The Gandhi-King Community

For Global Peace with Social Justice in a Sustainable Environment

Prof. Dr. Yogendra Yadav

Senior Gandhian Scholar

Gandhi Research Foundation, Jalgaon, Maharashtra, India

Contact No. – 09404955338, 09415777229

E-mail- dr.yadav.yogendra@gandhifoundation.net;

dr.yogendragandhi@gmail.com

Mailing Address- C- 29, Swaraj Nagar, Panki, Kanpur- 208020, Uttar Pradesh, India

 

 

 

Mahatma Gandhi Talk with a Friend

 

 

 

FRIEND: You have called mine a negative attitude. But I am quite clear in my own mind. I do not mind the Congress High Command carrying on negotiations with the Cabinet Mission. But suppose the negotiations fail. What then? The British Government is prepared with its plan of action in that case. But we are not. It is my belief that we shall have to go through another struggle before freedom can be won. I find that you have a revolutionary mentality. I do not like himsa any more than you do. It is bad. My goal is the same as yours. Show a sure non-violent way of achieving our goal of Independence within a definite period and I shall most willingly follow you. In a way I do believe in ahimsa. A repetition of the 1933-37 pattern of struggle won’t do. The leaders are put behind the bars at the very commencement of the struggle and then all contact between them and the masses ceases. It is not fair that we should sit in jails in comparative comfort and safety and expect the people to face the fire. The leaders should bear the brunt. Let there be, say, a hundred people with your name on the top followed by those of other front-rank Congress leaders to start a chain fast unto death, after giving due notice to the Government, and I am sure before the list is exhausted India will be free.

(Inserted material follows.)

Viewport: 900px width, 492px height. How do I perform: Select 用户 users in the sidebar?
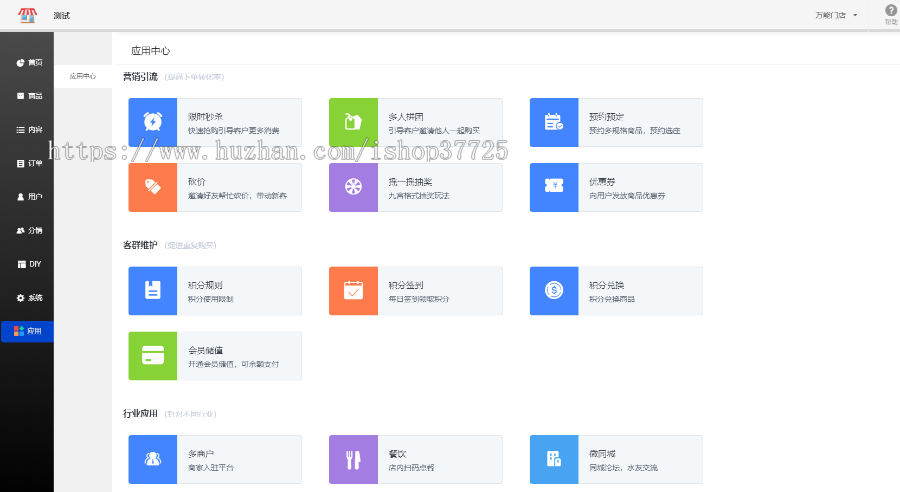(29, 197)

The interviewer added that he himself would in that event, be prepared to abandon his own programme and join the fast. His complaint was that no top-ranking Congressman with the exception of Jairamdas Doulatram had yet received a bullet, although perhaps hundreds had died in recent years of bullets and lathi charges at the hands of the police and the military.

G. If and when the call comes to fast unto death, I will do so irrespective of others joining or not. Fasting unto death is the last and the most potent weapon in the armory of Satyagraha. It is a sacred thing. But it must be accepted with all its implications. It is not the fast itself but what it implies that matters. Have not even hypocrites been known to make pretence of fasting? Such fasts are a plague and a nuisance. They do not count. If I fast and you send a hundred or even ten men who would undertake it with a pure heart, I shall be happy. But such a fast should not be undertaken inside the prison.

F. What I mean is that mere jail-going is not enough. People should remain outside and face repression. Nine young boys faced the bullets and died before the Secretariat at Patna. Think how it would have electrified the masses if it had been Rajendra Babu instead of these poor boys.

G. I agree with you there. I have said before that merely filling the prisons is not enough. It is only the jail-going of the pure in heart that can bring swaraj. In fact in 1922, my instructions were that no one was to follow me in jail and that all should spin and carry out in full the constructive programme. The eighteen-fold constructive programme, if carried out in its entirety will, in my opinion, render civil disobedience unnecessary. The people of Bardoli in 1922 solemnly promised to carry out the constructive programme, to banish untouchability and liquor from their midst and to make khadi universal to the exclusion of mill cloth, imported or Indian. They have failed to fulfil their pledge up till now.

F. You say jail-going does not end the fight. We wanted to agitate for the abolition of the classification of political prisoners by the upper class prisoners voluntarily reducing themselves to ‘C’ class by refusing to accept privileged treatment. But some said that it was against your ideology. You wanted people to remain in the class in which they were placed.

G. That is hardly correct. In fact I do not want even the distinction between the political and non-political prisoners. I stand for fair and humane treatment of all prisoners. But mine has been a lonely voice. Even when power was in our hands, we failed to abolish classification. I am the originator or jail-going as part of Satyagraha. My jail-going was born out of ahimsa and ahimsa and privilege go ill together. I have fought the Government from inside the jail. As it is, today all sorts of people go to jail. Inside the jail, they behave anyhow, even apologize and come out. Jail-going has become a farce.